··· Records to use

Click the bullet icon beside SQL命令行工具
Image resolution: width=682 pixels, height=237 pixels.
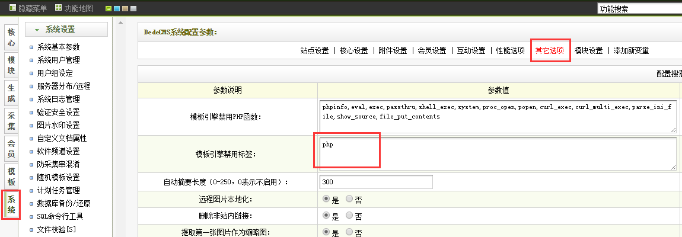click(31, 216)
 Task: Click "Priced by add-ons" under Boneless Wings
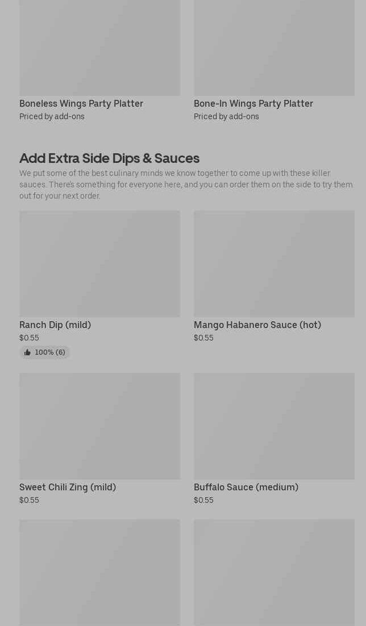point(52,116)
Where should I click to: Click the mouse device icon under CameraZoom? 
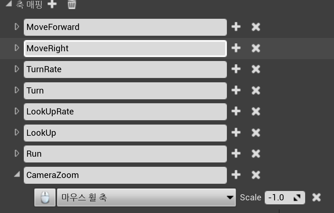pyautogui.click(x=45, y=197)
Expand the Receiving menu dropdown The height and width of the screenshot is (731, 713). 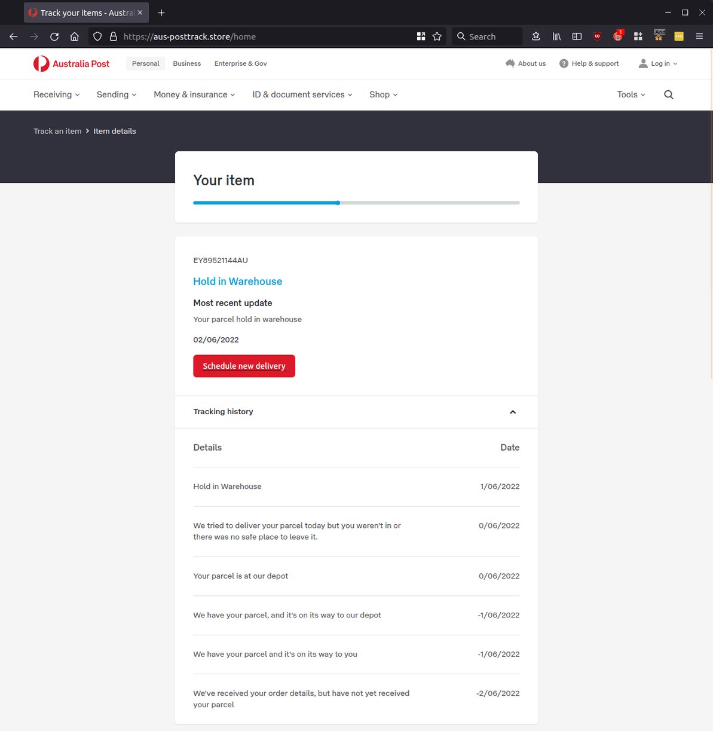[56, 94]
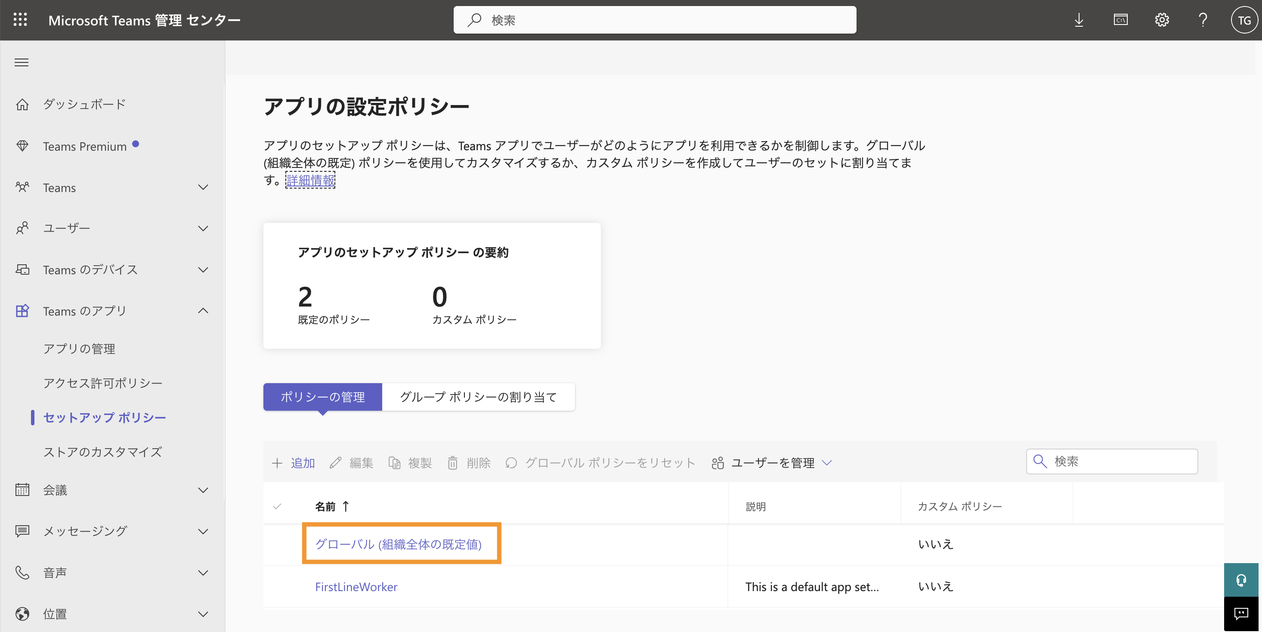The height and width of the screenshot is (632, 1262).
Task: Click the Teams Premium diamond icon
Action: [x=23, y=146]
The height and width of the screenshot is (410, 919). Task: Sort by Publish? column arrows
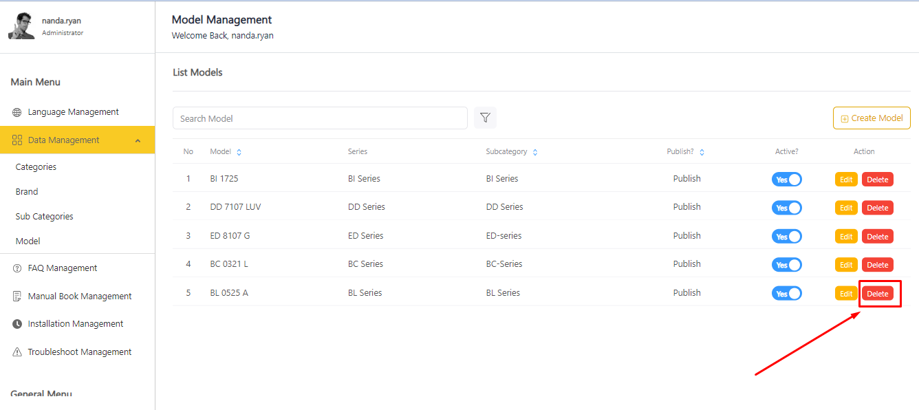pyautogui.click(x=702, y=152)
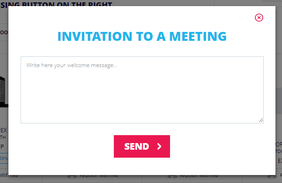Click the INVITATION TO A MEETING heading
Image resolution: width=282 pixels, height=183 pixels.
tap(142, 37)
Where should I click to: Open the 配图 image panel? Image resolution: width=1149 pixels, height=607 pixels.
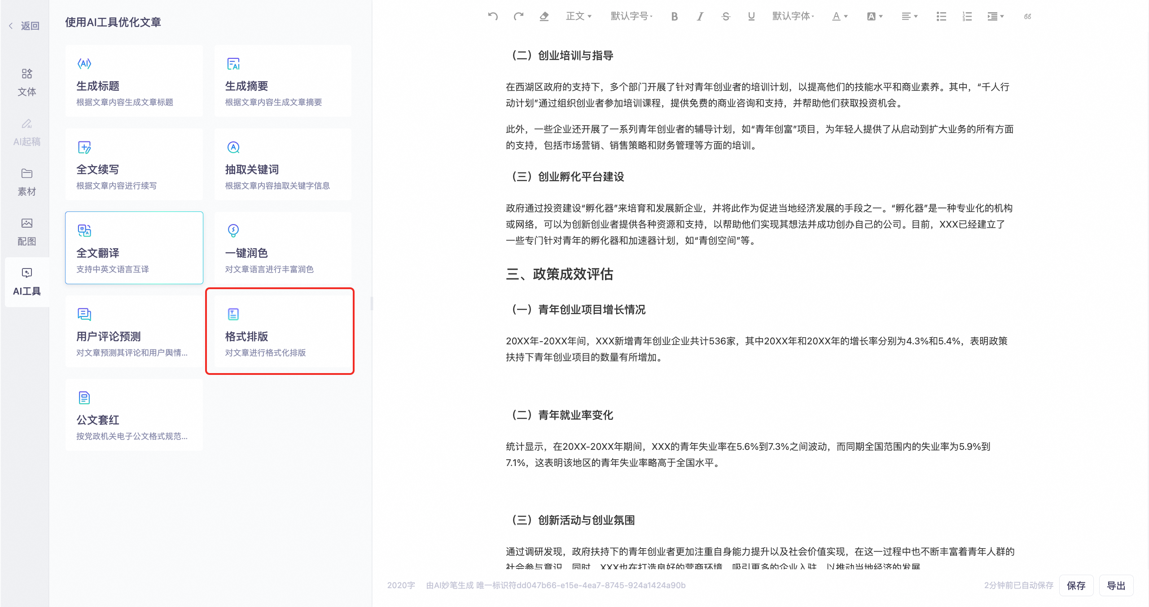26,232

······

● **Exercise requirements**: Present the part of the records that opens with the line containing "The height and width of the screenshot is (410, 919)." and runs through the end of the records as a numbered list, omitting blank lines. Leave the pictures out of the answer.

● **Result for this exercise**:
1. The height and width of the screenshot is (410, 919). Task: Sort by Publish? column arrows
2. pyautogui.click(x=702, y=152)
3. Click the INVITATION TO A MEETING heading
4. Image resolution: width=282 pixels, height=183 pixels.
5. tap(142, 37)
6. Where should I click to: Open the 配图 image panel? Image resolution: width=1149 pixels, height=607 pixels.
7. 26,232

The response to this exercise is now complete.